The simplest solution is to re-route the wires from circuit breakers to switch. I'm not 100% certain, but I think you have 1 A/C that gets power directly from a dedicated circuit breaker. The other A/C circuit breaker powers the switch, where one or the other of the 2 remaining units can be selected.
So I would think the broken unit is the one that gets power directly from its dedicated breaker. You want to move the wires, or splice an extension, so that one unit currently getting power from the switch, instead gets power from the circuit breaker.
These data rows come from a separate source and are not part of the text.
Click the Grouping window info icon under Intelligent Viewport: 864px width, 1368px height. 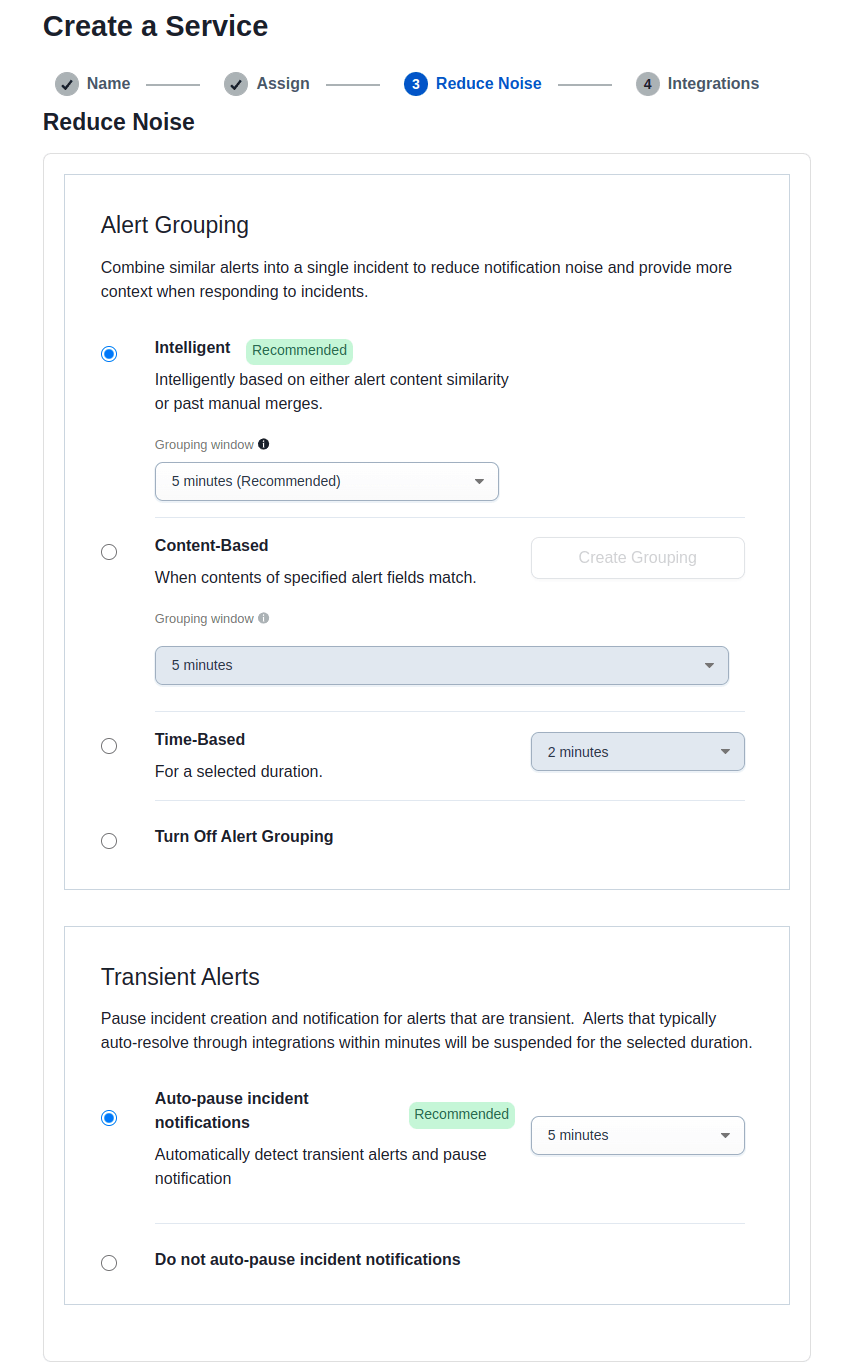click(263, 443)
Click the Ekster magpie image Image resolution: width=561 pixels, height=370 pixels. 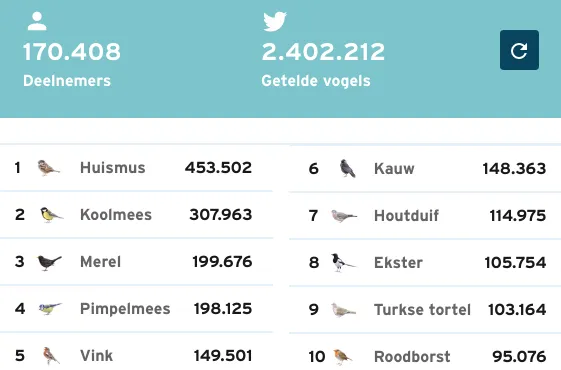click(x=343, y=263)
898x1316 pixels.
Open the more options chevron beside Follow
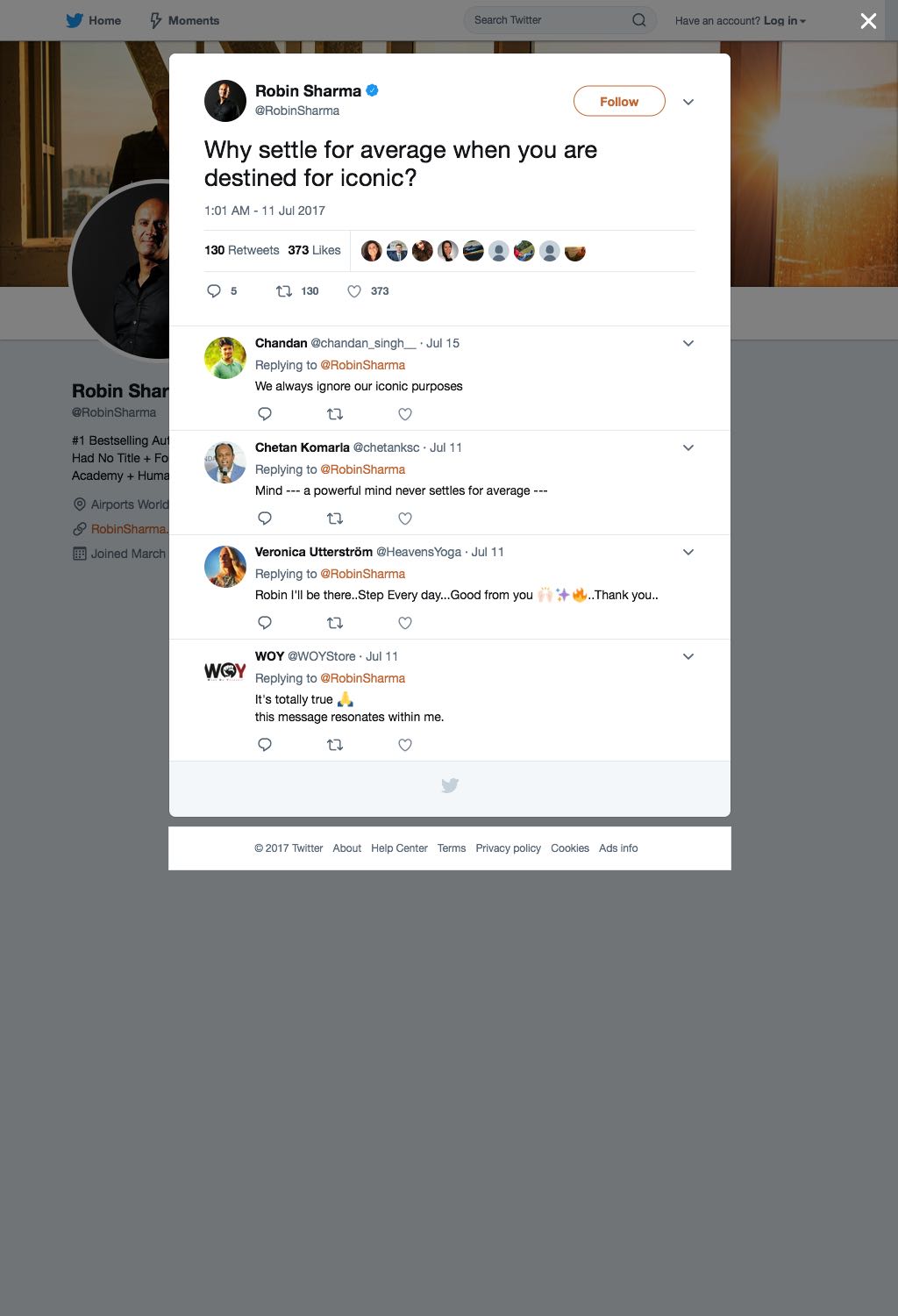(688, 102)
This reply is 100% accurate. After digging into the switch, we determined what you said is true. Both the front and middle unit are wired to the switch, which is fed from one breaker, and the rear unit is direct to another breaker. We removed the switch, and wired the front unit to hot wires that were in the switch box, and ran another romex from the rear unit's breaker to the middle unit's wires inside the box. So we have temporarily bypassed the rear unit completely.
Now, I've read lots of posts about being able to run all 3 units at the same time. But the way it is wired, that is not possible at all. We attempted at first to just connect all the wires in the box together and see if that would work (as many have stated it does). The 2 units ran for only about 3 mins before tripping the 20A breaker that they were attached to. Also, after looking at the wire gauge, that's probably not a smart idea either. All 3 units need their own breaker. We attempted to connect one to a 15A breaker that controls the fireplace (since it's June in TX won't be needing the fireplace for a minute). The unit ran for a while, but eventually overloaded the 15A as well. Any ideas on how to run all 3 together? My only thought is to replace the 15A with a 20A, but then I'd have to put the 15A back when winter comes and we want to use the fireplace again, so I don't overload wiring to the fireplace using an oversized breaker.